What am I over looking?

AmberV · February 25, 2022, 12:34pm

Please refer to this post above, for the best approach of salvaging non-Markdown paragraph formatting into something Pandoc or the MultiMarkdown conversion engine can understand.

By the way, I’d consider installing Pandoc and using its DOCX conversion, instead of using Scrivener’s rather limited conversion. Restart Scrivener after installing Pandoc, and then at the bottom of the file type selection at the top of the compile overview window, you’ll find a new set of Markdown conversion options available to you. Select the Word-specific compile format in the left sidebar, and edit it with the given instructions above. You will still need to have the compiler transform your single-return paragraph text to Markdown-friendly spacing.

Inspired · March 1, 2022, 8:08pm

Hi Amber,

I am having difficulty applying that post to my situation. That’s most likely due to my lack of familiarity with the compile system in Scrivener. So please bare with me.

In the Transformations pane of the Format Designer, the Convert to plain text: Paragraph spacing doesn’t show up when I have got DOCX as the selected file type (at the top of the left sidebar in the Format Designer). I assume the selected filetype is the output file time, since the input is simply the Scrivener document I am working on.

If I select MMD as the filetype, I have the Convert to plain text: Paragraph spacing option, but I don’t want to output MMD. So this is where I am having trouble making sense of how to apply your guidelines.

I will look into the Pandoc option. Although for now, I have a very basic requirement for DOCX output … simply so my editor can work over the text copy and make comments, etc. I get the impression the effort needed to set up Pandoc might be excess to my requirements.

UPDATE: Installing Pandoc was easier than I was expecting. Looking over its options now.
UPDATE 2: The Pandoc output for MMD to DOCX is great. Perfect. Thanks for that suggestion.

Thanks.

AmberV · March 1, 2022, 10:35pm

Yeah, just to emphasise, the techniques here don’t really work if you are using the checkbox to convert MultiMarkdown content in the editor into one of Scrivener’s native file types, like its DOCX or PDF output. That checkbox assumes the content is already Markdown and not a hybrid between word processing and Markdown.

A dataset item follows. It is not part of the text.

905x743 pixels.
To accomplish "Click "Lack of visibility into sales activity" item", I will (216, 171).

Those file types don’t have plain-text whitespace transformation options because 99.9% of the time you really wouldn’t want that. If you want paragraph spacing in a DOCX, you add paragraph spacing as a formatting element to the text override, you wouldn’t want empty lines between paragraphs instead.

The only really good way of using some Markdown and some word processing conventions is to stick with a Markdown-based compile workflow, either through MMD or Pandoc. It’s a different way of working in that you aren’t using Scrivener to design the document at all. You’ll get a fairly stock looking “default Word” .docx from Pandoc. That’s something you do have control over though, through Pandoc, not Scrivener.

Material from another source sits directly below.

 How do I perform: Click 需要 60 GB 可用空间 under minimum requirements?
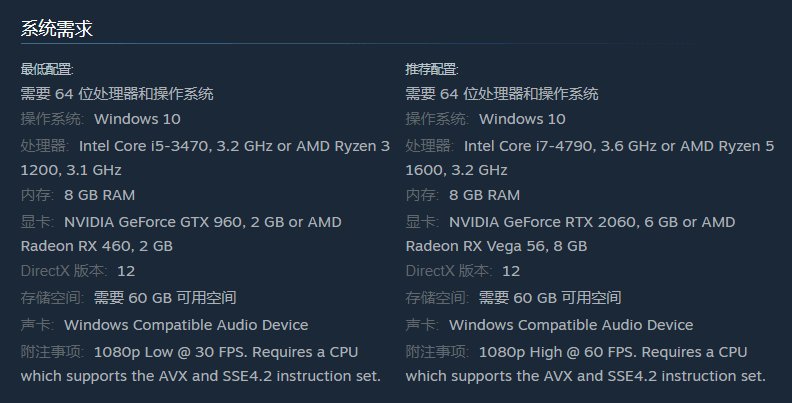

You can have it export a stylesheet template file, which you then open in Word and format how you want. You put that template file into the right place for Pandoc to see it, and it will use that for the default look. Basically:

Open terminal, and type in:
```
pandoc --version
```
This will print some information, the thing you are looking for is the path after “User data directory”. Copy the path completely, and use these commands to first create the path if necessary, and then change directories into it:
```
mkdir -p <PASTE PATH>
cd <PASTE PATH>
```
Type in the following command, which will create a fresh copy of the default DOCX stylesheet, into this folder:
```
pandoc -o reference.docx --print-default-data-file reference.docx
open .
```
The second command will open Pandoc’s data folder in Finder, and you should see the ‘reference.docx’ file in there.
Edit that file with Word, following the advice given in the previously linked to section of Pandoc’s documentation.

And that’s it. Now when you compile from Scrivener, it will come out looking like the sample formatting in that document.

You can also create your own document designs and use them per-compile, you aren’t stuck with one default look, but that’s perhaps getting a little out of scope for this.